Top 10 treatments for vitiligo Most Interesting

PARK CITY, UTAH – At the annual meeting of the Pacific Dermatologic Association, Dr. Sancy A. Leachman offered a top 10 list of new agents and technologies for the treatment of vitiligo.

No. 10: Ultraviolet A1 (UVA1) phototherapy

Dr. Harvey Lui at the University of British Columbia in Vancouver is leading a phase II trial to evaluate the potential for UVA1 to induce repigmentation within vitiligo patches and to assess the side effect profile of the treatment. “I think it might work,” said Dr. Leachman, professor and chair of dermatology at Oregon Health & Science University (OHSU), Portland.
The use of ginko biloba 40-60 mg 2-3 times per day, 10 minutes before a meal, was mentioned in a Cochrane Review of vitiligo treatments published on Feb. 24, 2015. “I think I’m going to give this a try in people who have failed other treatments and see if I can get some response,” Dr. Leachman said.

No. 9: Ginkgo biloba

No. 8: Red light

Dr. Lui is leading a randomized phase II trial of low-intensity and high-intensity red light versus no treatment for vitiligo patches. Treatments will be given twice weekly for 10 weeks, with follow-up assessments at 4, 8, and 12 weeks post treatment.

No. 7: Micrografting

A novel suction blister device known as the CelluTome epidermal harvesting system uses heat and slight vacuum pressure to harvest healthy epidermal skin tissue without damaging the donor site. Dr. Leachman characterized the technology as “semiautomating the process of suction graft transplantation.”

No. 6: The ReCell device

Manufactured by Avita Medical, this investigational autologous cell harvesting device is used after CO2 abrasion and enables clinicians to create regenerative epithelial suspension with a small sample of the patient’s skin. A phase IV trial in the Netherlands is underway to assess the efficacy and safety of autologous epidermal cell suspension grafting with the ReCell device after CO2 laser abrasion, compared with CO2 laser abrasion alone and no treatment, in patients with piebaldism and stable vitiligo.
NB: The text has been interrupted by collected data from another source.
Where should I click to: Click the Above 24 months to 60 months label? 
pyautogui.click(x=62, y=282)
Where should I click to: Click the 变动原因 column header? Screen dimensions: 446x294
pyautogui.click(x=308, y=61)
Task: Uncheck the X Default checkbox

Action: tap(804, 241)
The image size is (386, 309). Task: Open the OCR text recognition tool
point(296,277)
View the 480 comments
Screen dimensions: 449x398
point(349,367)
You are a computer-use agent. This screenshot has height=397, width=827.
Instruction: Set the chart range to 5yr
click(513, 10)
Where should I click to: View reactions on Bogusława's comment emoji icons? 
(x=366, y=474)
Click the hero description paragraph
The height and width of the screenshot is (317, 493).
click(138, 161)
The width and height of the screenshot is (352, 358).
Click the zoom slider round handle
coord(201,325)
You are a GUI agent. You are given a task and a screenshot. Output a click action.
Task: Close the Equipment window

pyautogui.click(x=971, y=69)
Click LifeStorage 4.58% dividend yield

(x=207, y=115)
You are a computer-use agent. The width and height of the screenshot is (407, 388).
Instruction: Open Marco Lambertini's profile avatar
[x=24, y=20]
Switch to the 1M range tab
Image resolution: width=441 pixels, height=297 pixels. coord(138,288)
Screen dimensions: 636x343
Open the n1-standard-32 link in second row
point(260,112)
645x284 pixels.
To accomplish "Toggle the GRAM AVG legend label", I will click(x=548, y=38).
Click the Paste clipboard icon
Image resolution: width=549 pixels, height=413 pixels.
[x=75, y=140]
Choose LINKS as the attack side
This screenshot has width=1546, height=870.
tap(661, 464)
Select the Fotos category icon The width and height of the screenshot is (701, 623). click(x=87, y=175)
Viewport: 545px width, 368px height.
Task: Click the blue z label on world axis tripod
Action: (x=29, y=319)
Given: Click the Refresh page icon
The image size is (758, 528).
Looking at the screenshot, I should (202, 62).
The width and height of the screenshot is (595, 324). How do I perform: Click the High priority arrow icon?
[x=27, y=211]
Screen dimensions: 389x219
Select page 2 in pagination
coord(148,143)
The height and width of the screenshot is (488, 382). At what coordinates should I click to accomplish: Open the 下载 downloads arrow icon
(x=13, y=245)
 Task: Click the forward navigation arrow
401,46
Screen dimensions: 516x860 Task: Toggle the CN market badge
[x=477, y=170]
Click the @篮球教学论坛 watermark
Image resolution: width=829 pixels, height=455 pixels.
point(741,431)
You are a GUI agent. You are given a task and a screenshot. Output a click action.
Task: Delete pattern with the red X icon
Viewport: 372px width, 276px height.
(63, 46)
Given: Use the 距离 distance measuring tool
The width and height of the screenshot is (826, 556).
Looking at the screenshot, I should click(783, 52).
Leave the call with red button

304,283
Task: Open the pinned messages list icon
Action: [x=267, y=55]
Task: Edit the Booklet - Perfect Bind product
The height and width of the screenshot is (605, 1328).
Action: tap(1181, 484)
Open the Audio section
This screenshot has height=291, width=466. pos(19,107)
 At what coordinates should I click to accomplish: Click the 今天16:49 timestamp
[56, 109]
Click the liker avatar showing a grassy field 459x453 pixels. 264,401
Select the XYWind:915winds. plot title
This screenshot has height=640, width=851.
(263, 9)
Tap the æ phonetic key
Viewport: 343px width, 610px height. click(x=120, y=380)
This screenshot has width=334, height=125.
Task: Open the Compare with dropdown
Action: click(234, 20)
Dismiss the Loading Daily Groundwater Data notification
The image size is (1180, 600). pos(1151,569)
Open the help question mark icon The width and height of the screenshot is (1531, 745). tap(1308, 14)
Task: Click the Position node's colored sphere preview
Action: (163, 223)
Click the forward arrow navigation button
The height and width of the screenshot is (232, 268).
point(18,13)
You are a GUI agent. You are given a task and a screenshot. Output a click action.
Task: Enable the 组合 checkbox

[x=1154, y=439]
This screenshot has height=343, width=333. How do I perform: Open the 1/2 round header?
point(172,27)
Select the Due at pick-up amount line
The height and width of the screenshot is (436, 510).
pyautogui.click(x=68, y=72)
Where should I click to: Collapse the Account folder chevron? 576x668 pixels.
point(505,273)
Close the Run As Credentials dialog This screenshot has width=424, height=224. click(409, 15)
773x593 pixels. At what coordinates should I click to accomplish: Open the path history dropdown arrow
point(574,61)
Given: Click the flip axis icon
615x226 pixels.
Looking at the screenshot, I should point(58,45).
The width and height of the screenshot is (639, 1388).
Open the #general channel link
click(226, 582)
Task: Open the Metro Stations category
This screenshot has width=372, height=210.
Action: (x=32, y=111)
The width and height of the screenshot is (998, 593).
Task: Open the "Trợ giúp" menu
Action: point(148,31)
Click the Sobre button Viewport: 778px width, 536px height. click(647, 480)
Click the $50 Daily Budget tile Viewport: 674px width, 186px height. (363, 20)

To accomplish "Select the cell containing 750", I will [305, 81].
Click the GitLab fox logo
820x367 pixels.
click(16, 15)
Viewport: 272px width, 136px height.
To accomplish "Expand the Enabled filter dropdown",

In a pilot study sponsored by Applied Biology, researchers are enrolling patients with vitiligo to assess the safety and efficacy of Photocil. The primary outcome measure is the Vitiligo Area Severity Index (VASI). “When this cream is activated by sunlight, it degrades into narrow-band and UVB light, so you can put a topical cream on that will administer narrow-band UVB only in that spot,” said Dr. Leachman, who is also director of OHSU’s Knight Melanoma Research Program. “That’s amazing to me.”No. 5: Topical Photocil

No. 4: Afamelanotide

This is an analogue of a melanocyte-stimulating hormone. Arandomized study conducted at two academic medical centers found that the combination of afamelanotide implant and narrow-band UVB phototherapy resulted in statistically superior and faster repigmentation, compared with narrow-band UVB monotherapy (JAMA Dermatol. 2015 Jan;151(1):42-50).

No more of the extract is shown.